Dengan hati-hati, Ghoki berdiri di samping tempat tidur Nenek Mina. Ia mengaktifkan Aether-Kail, mengarahkan ujung kail ke pelipis Neneknya yang berkeringat.
"Aku... menarik Esensi rasa sakit dan gelisah," bisik Ghoki dengan niat murni.
Ia menarik dengan lembut. Kali ini, ia merasakan sensasi aneh, seolah ia menyentuh jaring laba-laba yang dingin. Dari Neneknya, ia menarik sebuah kabut tipis kehitaman yang langsung larut ke udara saat mencapai kail. Itu adalah Esensi Ketidaknyamanan yang murni.
Begitu kabut itu hilang, Nenek Mina terdiam. Kerutan di wajahnya mereda, dan ia mulai bernapas dengan tenang, memasuki tidur nyenyak yang damai.
Ghoki merasa lega, namun pada saat yang sama, ia merasakan sedikit kelelahan—harga kecil untuk menggunakan kekuatannya.
Konsekuensi Kecil
Kekuatan baru ini mulai mengubah Ghoki. Ia tidak lagi harus berjuang keras untuk hal-hal sederhana. Dalam beberapa minggu, gubuknya memiliki kayu bakar terbaik, mereka makan ikan terbesar di Limana, dan Nenek Mina tidak pernah merasa senyaman ini.
Namun, keberhasilan kecil ini menarik perhatian.
Suatu sore, saat Ghoki membawa seikat kayu bakar yang terlalu sempurna untuk ukuran anak kurus sepertinya, ia berpapasan dengan Tuan Karu, pengurus gudang desa yang selalu mencurigainya.

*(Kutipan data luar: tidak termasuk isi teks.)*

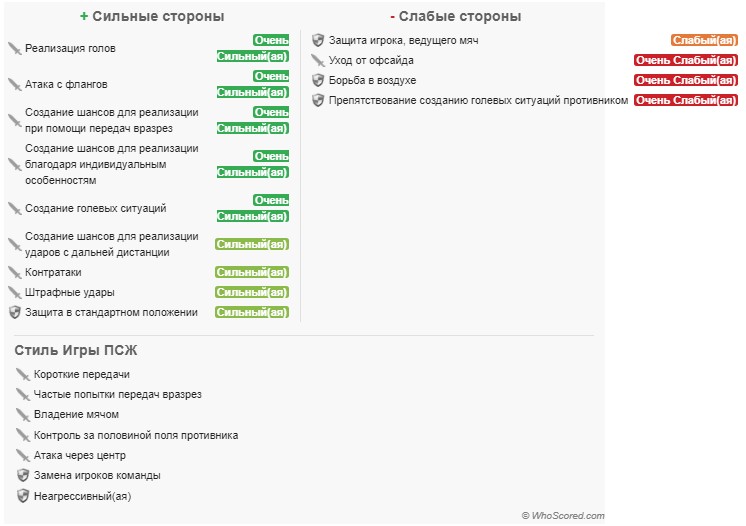Viewport: 746px width, 526px height.
Task: Click shield icon beside Защита в стандартном положении
Action: [15, 312]
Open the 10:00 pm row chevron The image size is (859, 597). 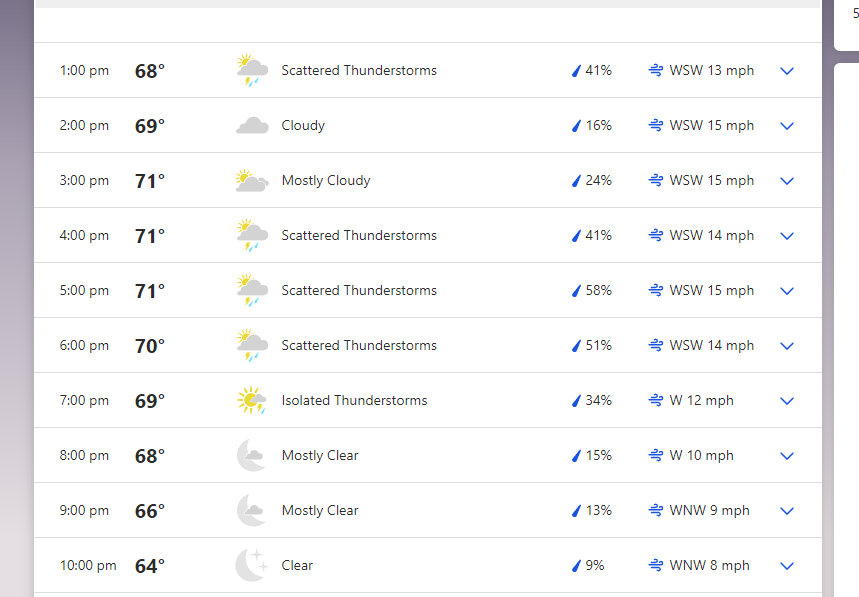coord(787,566)
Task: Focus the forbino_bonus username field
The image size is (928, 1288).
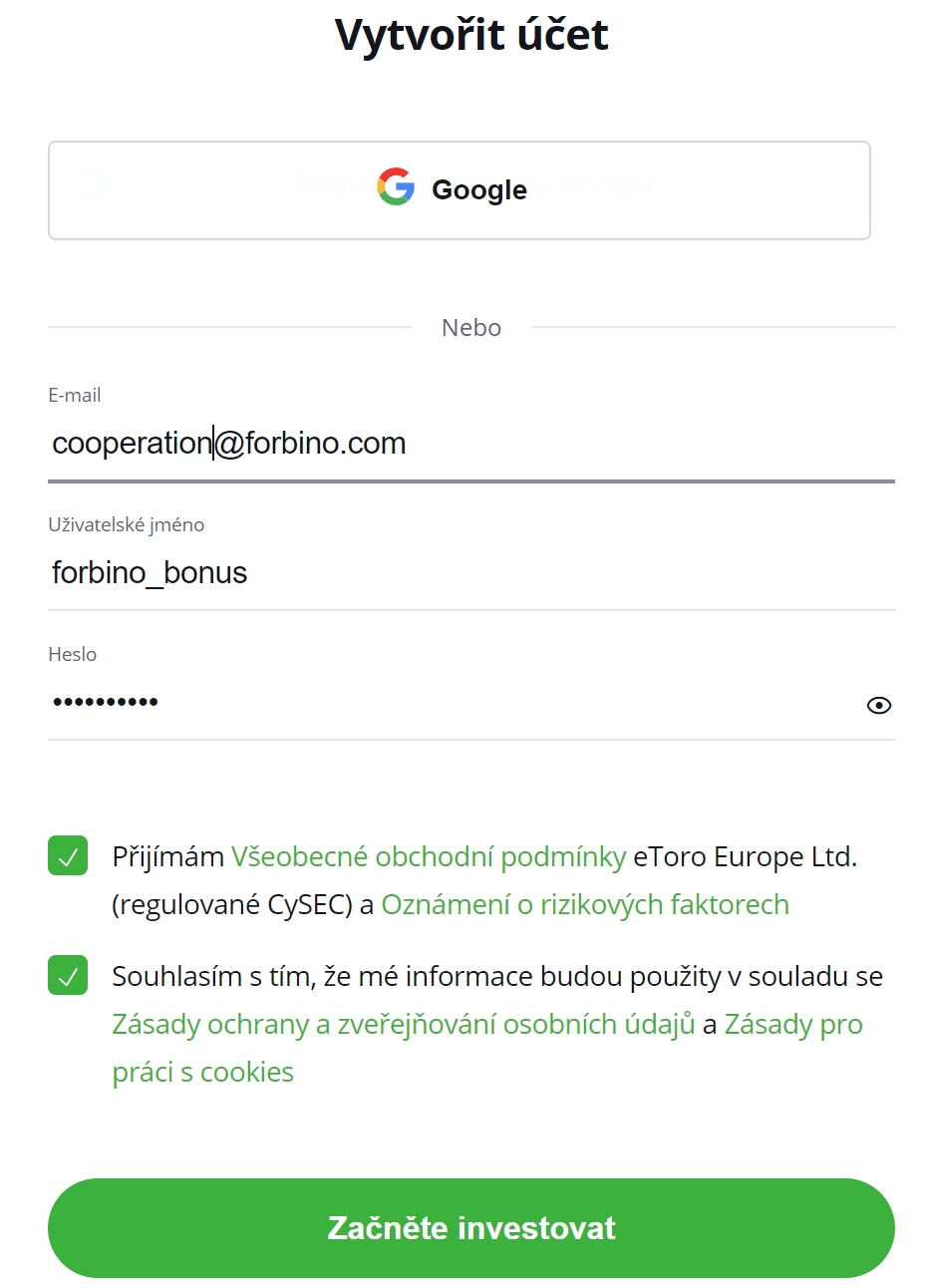Action: coord(471,573)
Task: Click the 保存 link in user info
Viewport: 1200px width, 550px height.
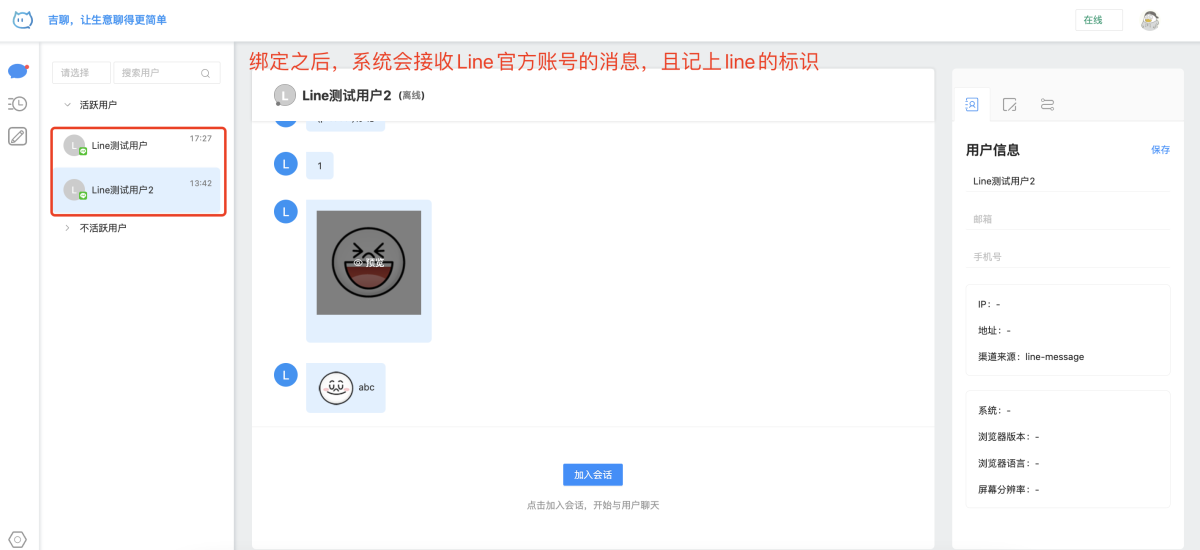Action: pos(1160,150)
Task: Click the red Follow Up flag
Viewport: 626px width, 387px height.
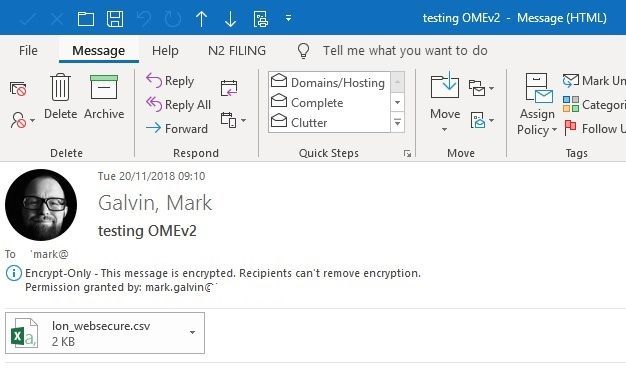Action: point(571,128)
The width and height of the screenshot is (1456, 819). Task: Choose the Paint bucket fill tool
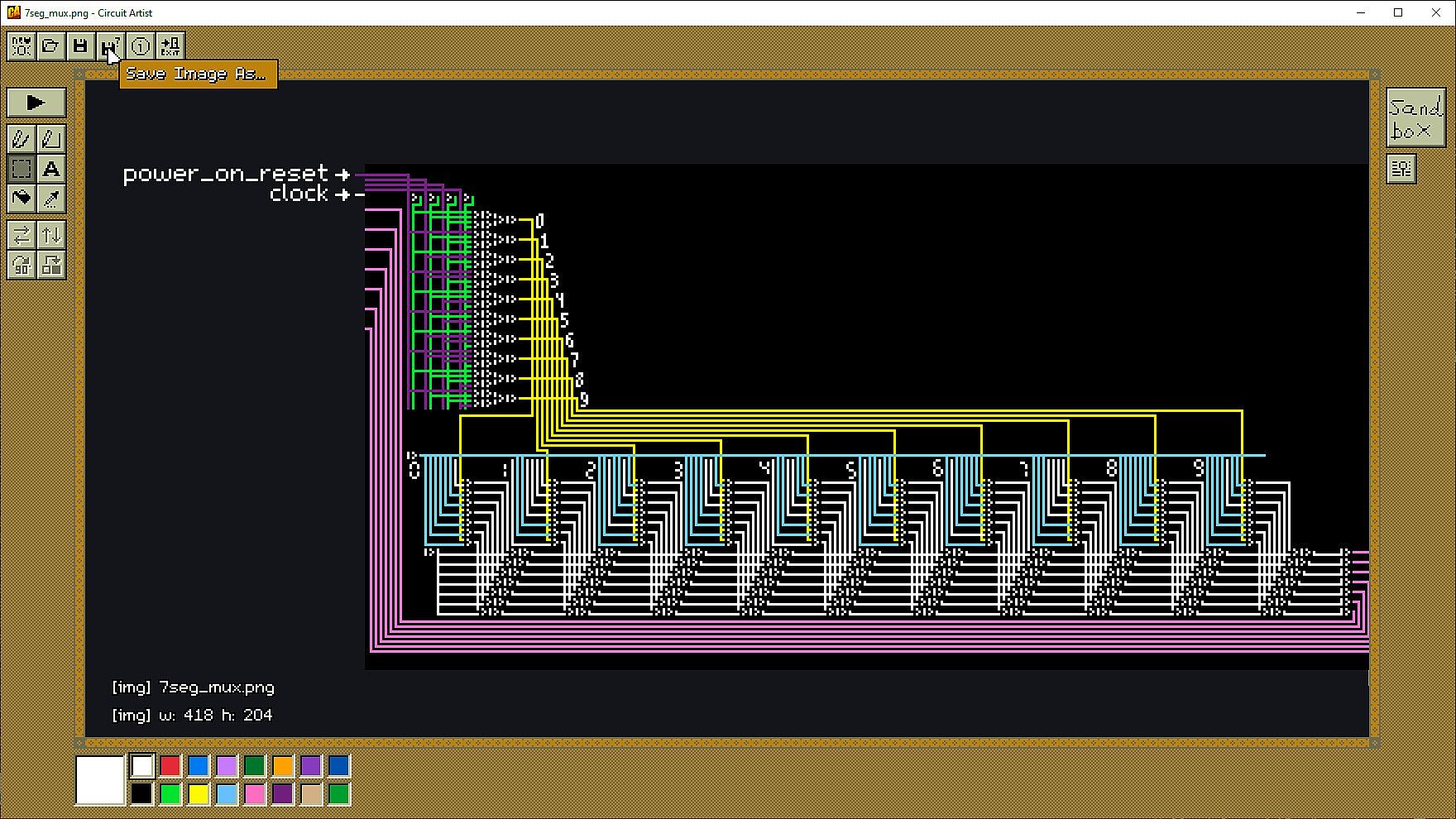coord(22,199)
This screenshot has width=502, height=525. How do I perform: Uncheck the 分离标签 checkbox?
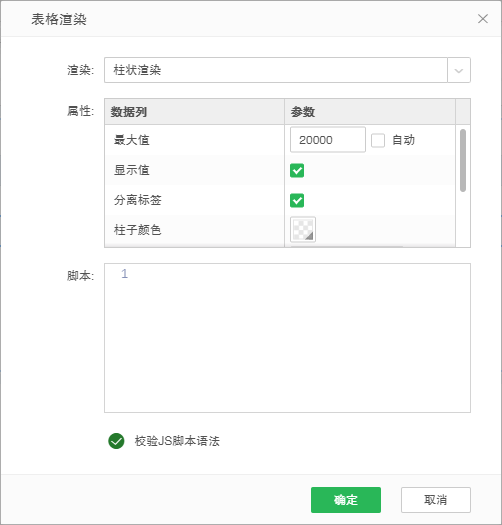[297, 200]
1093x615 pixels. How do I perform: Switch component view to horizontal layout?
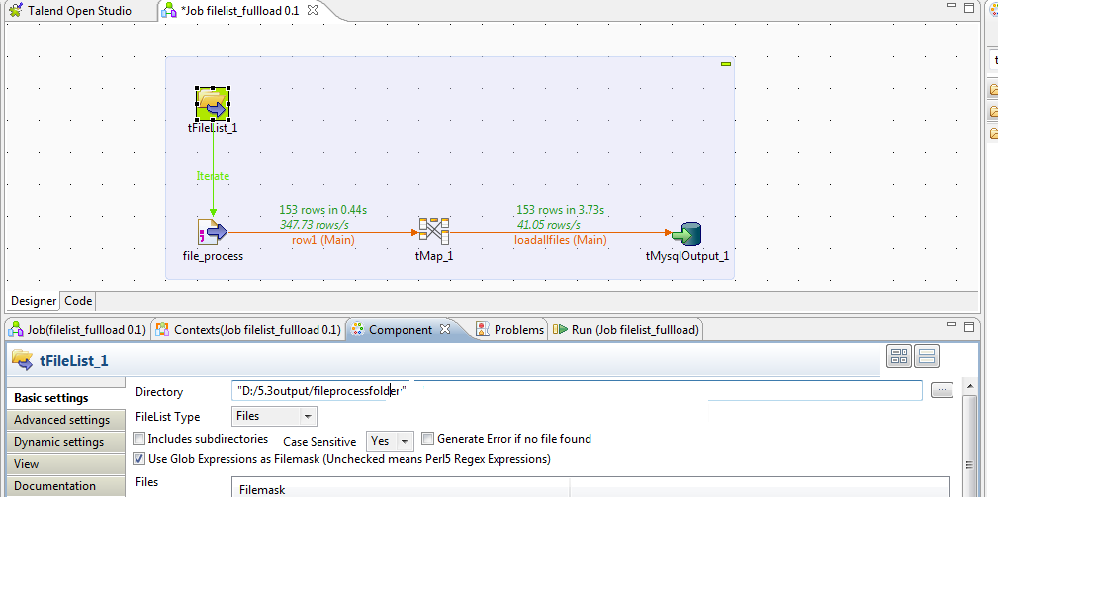925,355
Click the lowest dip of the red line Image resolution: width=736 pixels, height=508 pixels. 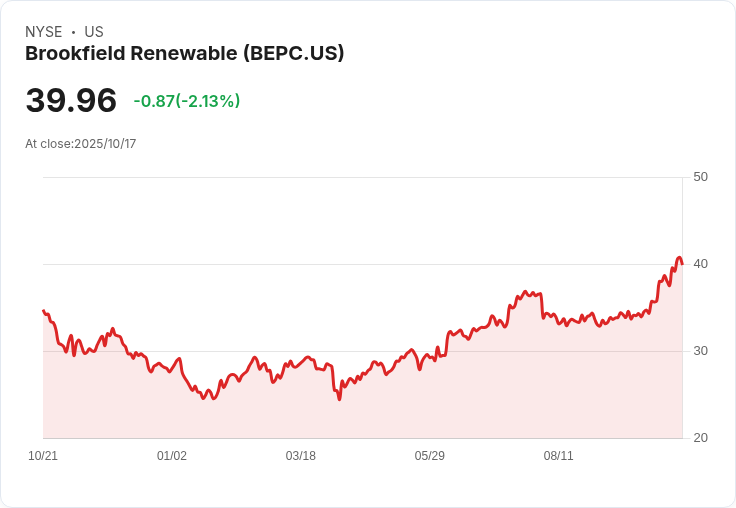[339, 399]
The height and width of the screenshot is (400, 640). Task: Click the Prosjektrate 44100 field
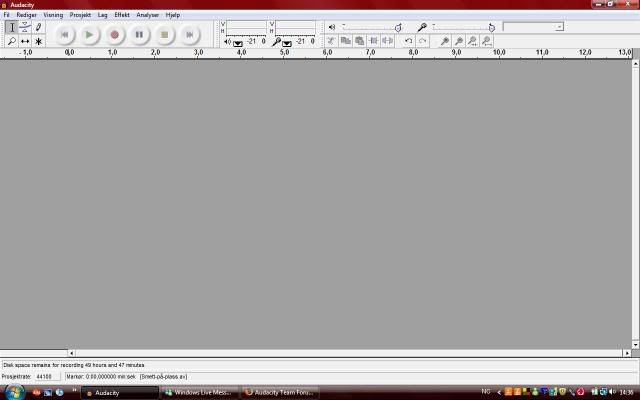(45, 377)
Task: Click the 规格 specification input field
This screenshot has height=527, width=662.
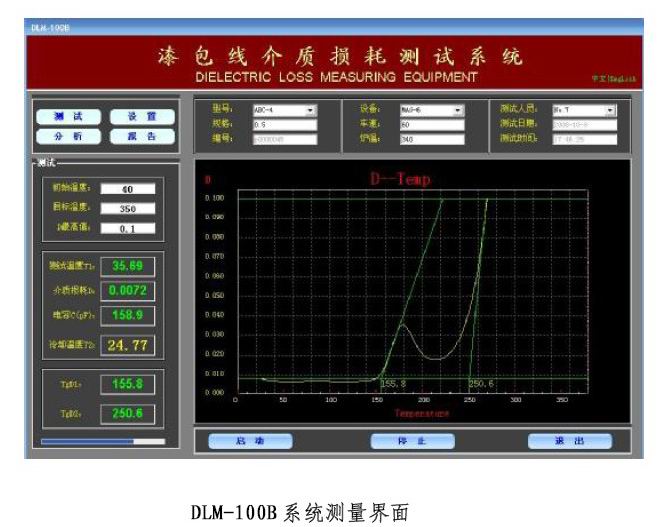Action: [283, 124]
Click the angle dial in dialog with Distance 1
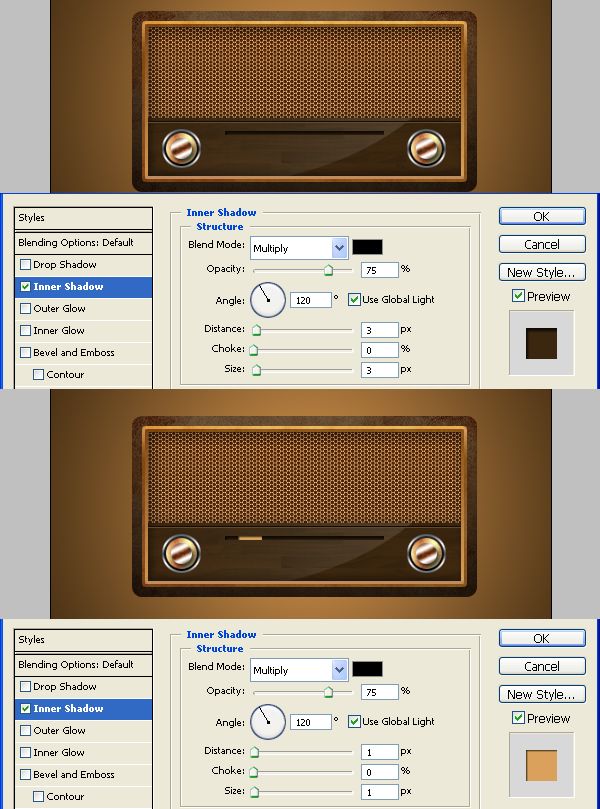 268,721
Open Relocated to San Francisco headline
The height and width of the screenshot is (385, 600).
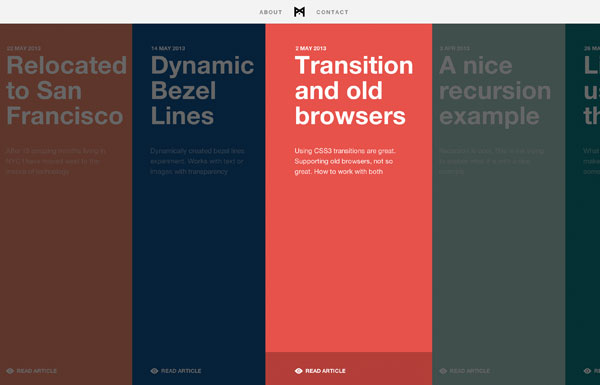(x=67, y=91)
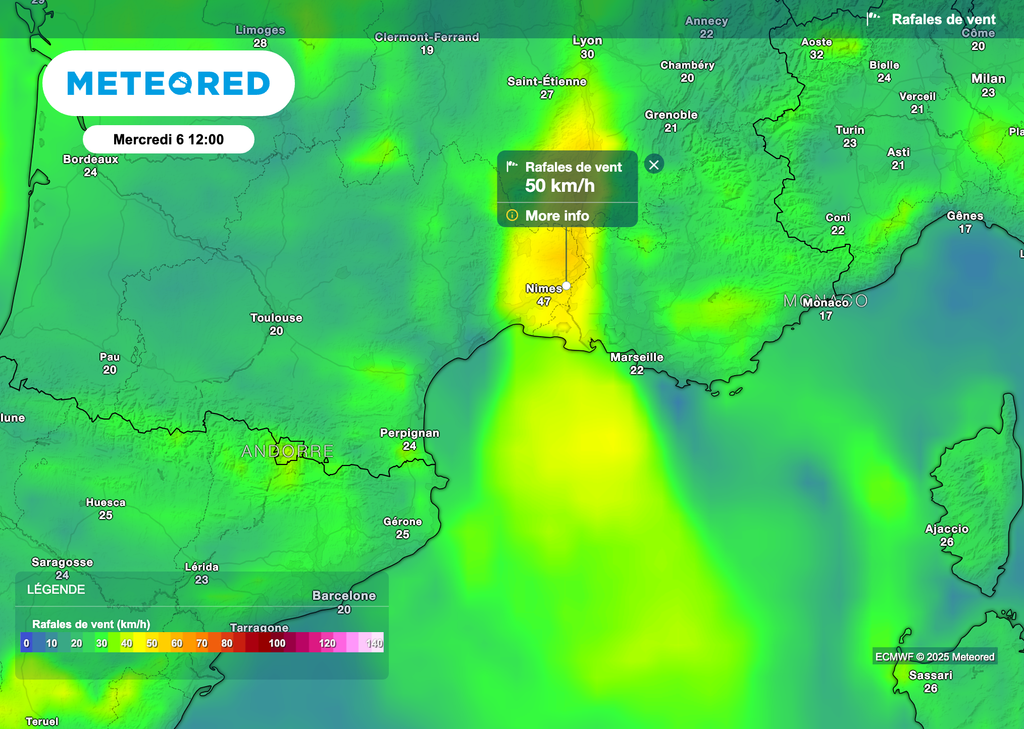Open the More info link
The width and height of the screenshot is (1024, 729).
[x=557, y=216]
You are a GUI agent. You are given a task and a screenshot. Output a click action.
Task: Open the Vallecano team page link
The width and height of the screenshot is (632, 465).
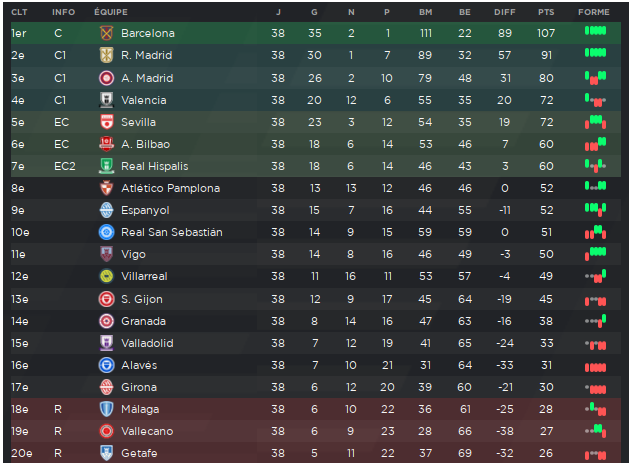click(147, 431)
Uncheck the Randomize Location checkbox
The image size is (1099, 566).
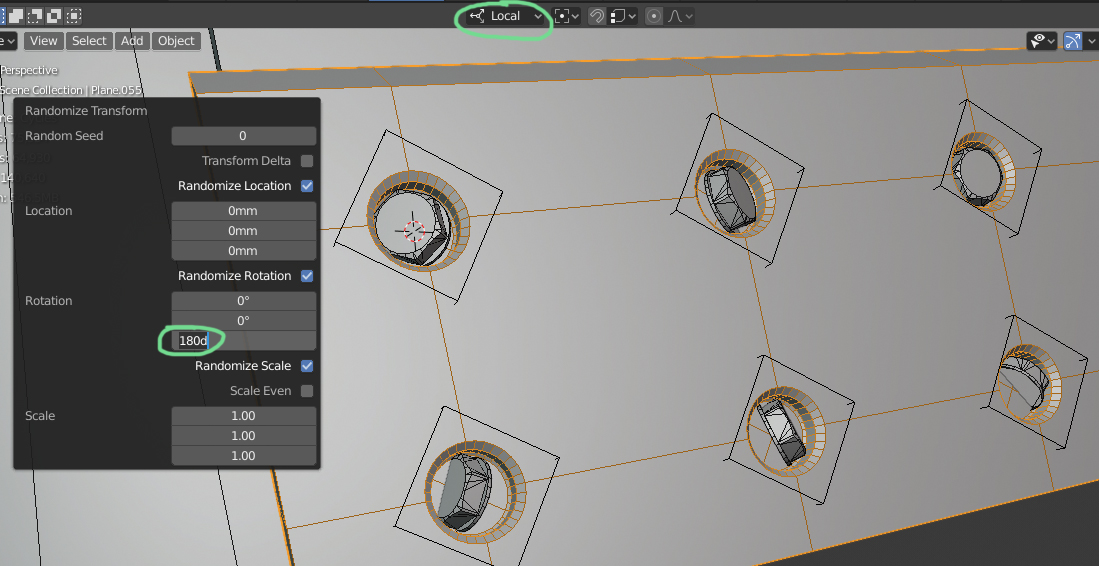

"Kayu yang bagus, Ghoki. Terlalu bagus untuk anak pemalas sepertimu," cibir Tuan Karu, matanya menyipit curiga. "Sejak kapan kamu begitu beruntung?"
"Hanya... titik yang bagus, Tuan," jawab Ghoki gugup, menutupi Aether-Kail di balik jubahnya.
"Beruntung, ya? Lembah Seruni tidak pernah beruntung. Semuanya adalah kerja keras atau... sihir gelap." Tuan Karu tidak melanjutkan, tetapi tatapan dinginnya melekat pada Ghoki.
Saat Ghoki berjalan pergi, ia merasakan denyutan Aether-Kail yang lebih kuat dari biasanya. Visio-Sonar-nya merasakan gelombang Esensi Kecurigaan dan Kedengkian yang kuat mengarah padanya dari Tuan Karu.
Ghoki menyadari bahwa ia tidak hanya memancing ikan atau kayu, ia kini memancing emosi dan kecurigaan manusia. Semakin ia menggunakan kail itu, semakin ia menarik perhatian—bukan hanya dari makhluk malam, tetapi juga dari tetangganya sendiri. Ia harus lebih hati-hati, karena di Amarasana, rahasia adalah mata uang yang paling berharga dan berbahaya.